Modern Clinical Classification Framework

The current classification system categorizes all thalassemias into two functional groups 6:

• Transfusion-Dependent Thalassemia (TDT): Patients require regular blood transfusions to survive, including beta-thalassemia major, severe HbH disease, and severe HbE/beta-thalassemia 6.

• Non-Transfusion-Dependent Thalassemia (NTDT): Patients do not require regular transfusions, including beta-thalassemia intermedia, most HbH disease, and mild HbE/beta-thalassemia 6.

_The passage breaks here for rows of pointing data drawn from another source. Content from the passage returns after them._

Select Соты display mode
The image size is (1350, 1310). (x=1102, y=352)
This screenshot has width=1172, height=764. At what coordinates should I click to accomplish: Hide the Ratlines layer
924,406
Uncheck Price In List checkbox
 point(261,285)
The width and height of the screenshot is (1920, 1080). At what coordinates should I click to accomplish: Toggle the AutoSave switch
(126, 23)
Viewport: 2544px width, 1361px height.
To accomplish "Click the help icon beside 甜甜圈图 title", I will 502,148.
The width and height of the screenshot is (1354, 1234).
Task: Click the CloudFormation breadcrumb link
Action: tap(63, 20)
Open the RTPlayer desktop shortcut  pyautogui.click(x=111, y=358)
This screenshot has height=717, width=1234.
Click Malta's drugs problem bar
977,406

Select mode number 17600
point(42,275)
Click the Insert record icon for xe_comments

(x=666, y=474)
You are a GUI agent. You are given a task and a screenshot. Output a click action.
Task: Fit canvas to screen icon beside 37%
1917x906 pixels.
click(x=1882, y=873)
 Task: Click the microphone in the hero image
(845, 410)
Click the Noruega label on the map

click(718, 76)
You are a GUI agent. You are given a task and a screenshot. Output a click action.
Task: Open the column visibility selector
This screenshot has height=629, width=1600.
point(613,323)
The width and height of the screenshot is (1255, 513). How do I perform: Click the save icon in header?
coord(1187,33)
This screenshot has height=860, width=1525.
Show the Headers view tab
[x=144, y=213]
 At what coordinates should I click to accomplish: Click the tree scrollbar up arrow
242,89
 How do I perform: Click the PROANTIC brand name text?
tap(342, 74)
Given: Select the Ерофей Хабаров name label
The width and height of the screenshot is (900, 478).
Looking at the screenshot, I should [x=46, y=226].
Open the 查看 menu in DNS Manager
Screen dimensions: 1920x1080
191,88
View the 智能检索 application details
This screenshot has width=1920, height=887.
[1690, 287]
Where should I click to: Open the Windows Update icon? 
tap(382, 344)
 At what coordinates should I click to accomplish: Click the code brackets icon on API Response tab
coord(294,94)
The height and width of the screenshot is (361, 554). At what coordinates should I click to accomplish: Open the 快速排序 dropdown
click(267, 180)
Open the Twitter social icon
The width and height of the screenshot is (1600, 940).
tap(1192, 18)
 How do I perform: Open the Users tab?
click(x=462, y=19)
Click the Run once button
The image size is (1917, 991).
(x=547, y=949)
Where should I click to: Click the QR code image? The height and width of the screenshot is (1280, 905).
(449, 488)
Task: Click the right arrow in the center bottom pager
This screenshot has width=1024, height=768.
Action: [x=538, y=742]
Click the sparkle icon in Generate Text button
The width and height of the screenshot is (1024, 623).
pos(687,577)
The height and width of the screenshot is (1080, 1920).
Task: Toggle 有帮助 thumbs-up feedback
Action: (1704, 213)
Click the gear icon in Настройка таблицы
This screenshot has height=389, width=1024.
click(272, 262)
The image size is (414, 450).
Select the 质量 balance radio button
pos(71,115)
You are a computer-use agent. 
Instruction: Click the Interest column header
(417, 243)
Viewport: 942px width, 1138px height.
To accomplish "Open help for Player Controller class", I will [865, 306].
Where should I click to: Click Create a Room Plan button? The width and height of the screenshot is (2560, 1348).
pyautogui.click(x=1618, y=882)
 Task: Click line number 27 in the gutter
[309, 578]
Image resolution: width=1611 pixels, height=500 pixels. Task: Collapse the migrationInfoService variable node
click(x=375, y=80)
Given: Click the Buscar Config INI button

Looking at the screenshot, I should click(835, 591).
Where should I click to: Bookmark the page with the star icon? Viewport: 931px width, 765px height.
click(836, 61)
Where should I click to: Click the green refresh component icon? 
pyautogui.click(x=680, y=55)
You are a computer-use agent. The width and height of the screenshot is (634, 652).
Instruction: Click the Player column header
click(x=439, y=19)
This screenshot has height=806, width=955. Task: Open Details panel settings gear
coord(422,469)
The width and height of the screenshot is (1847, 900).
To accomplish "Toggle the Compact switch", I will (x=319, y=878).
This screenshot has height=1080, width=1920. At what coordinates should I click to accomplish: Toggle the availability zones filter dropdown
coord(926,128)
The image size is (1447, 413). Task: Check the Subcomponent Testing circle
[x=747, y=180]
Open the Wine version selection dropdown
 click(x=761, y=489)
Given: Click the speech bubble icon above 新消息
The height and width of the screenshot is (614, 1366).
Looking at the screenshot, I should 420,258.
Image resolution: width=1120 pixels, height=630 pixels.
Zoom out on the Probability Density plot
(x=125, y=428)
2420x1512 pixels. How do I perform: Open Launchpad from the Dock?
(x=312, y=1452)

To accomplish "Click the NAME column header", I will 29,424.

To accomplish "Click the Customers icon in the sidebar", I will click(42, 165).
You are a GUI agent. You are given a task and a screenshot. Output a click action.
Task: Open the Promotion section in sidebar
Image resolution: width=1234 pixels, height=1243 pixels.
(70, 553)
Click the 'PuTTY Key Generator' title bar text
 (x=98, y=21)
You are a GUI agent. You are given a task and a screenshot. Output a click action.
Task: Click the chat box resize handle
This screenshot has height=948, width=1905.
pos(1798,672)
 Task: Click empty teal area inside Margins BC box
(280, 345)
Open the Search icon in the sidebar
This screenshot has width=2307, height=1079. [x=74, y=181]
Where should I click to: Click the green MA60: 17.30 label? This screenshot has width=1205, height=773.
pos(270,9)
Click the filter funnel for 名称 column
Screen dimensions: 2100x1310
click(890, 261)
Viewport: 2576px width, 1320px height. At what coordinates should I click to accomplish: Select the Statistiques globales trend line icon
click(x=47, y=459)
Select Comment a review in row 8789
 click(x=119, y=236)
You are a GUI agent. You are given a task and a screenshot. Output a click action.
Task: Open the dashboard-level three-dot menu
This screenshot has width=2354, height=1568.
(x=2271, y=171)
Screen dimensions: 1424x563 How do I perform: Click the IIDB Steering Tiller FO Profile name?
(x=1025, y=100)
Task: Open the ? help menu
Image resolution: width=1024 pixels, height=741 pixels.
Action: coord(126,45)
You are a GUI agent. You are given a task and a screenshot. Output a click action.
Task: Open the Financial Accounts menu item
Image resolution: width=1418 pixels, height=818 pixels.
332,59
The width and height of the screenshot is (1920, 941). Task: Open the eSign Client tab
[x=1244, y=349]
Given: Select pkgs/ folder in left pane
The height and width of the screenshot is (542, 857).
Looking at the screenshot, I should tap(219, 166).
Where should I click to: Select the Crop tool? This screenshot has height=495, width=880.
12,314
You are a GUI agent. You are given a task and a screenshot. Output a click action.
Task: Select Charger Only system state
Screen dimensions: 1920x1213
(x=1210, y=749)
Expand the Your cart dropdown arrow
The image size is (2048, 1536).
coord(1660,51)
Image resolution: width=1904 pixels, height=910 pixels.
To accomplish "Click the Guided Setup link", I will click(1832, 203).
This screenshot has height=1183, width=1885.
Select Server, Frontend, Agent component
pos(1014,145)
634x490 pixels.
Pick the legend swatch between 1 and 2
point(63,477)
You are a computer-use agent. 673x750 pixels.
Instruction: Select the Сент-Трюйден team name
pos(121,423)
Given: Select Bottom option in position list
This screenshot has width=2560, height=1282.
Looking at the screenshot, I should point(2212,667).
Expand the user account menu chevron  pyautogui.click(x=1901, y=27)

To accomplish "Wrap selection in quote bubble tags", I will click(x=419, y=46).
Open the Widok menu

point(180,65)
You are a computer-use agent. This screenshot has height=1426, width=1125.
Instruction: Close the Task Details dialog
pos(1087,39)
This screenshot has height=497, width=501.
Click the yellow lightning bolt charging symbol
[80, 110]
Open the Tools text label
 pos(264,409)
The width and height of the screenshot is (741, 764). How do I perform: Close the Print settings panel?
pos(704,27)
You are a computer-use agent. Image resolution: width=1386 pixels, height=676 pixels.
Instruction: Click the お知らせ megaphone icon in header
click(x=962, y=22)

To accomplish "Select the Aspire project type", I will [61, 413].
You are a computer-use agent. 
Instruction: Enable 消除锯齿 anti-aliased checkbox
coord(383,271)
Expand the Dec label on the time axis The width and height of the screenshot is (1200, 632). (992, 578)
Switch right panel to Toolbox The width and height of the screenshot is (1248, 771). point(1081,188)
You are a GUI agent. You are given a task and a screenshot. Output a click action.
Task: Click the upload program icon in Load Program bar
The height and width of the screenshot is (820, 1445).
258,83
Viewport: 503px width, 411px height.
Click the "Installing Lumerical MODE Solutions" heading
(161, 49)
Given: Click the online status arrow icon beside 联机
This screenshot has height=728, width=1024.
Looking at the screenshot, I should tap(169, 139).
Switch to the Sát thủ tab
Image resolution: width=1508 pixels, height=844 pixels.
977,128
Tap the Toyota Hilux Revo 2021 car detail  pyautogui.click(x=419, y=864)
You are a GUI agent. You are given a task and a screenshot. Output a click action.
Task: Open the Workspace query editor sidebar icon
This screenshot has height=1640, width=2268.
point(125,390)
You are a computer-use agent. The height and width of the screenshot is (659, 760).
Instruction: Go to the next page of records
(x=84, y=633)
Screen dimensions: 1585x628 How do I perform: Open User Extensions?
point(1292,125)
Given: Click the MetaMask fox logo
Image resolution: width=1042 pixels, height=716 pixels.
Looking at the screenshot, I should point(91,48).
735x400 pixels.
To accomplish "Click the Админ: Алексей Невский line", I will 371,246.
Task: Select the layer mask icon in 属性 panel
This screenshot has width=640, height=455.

Clinical Timing and Presentation

• Newborns are asymptomatic because fetal hemoglobin (α₂γ₂) does not require beta-globin chains 1, 2.
• Clinical symptoms of beta-thalassemia typically appear between 1-2 years of age as fetal hemoglobin production declines and adult hemoglobin synthesis begins 1, 2.
• For alpha-globin variants causing methemoglobinemia (HbM variants), dusky color is evident at birth, while beta-globin variants become evident only after 6-9 months of age 7.

Critical Clinical Pitfall

• Iron supplementation should be avoided in patients with confirmed thalassemia trait, as it provides no therapeutic benefit and may contribute to unnecessary iron accumulation 1, 2.
• Each transfused red-cell unit delivers approximately 200-250 mg of elemental iron, and humans lack a physiological mechanism for iron excretion 1, 2.
• Cardiac iron deposition accounts for roughly 70% of mortality in transfusion-dependent thalassemia patients 1, 2.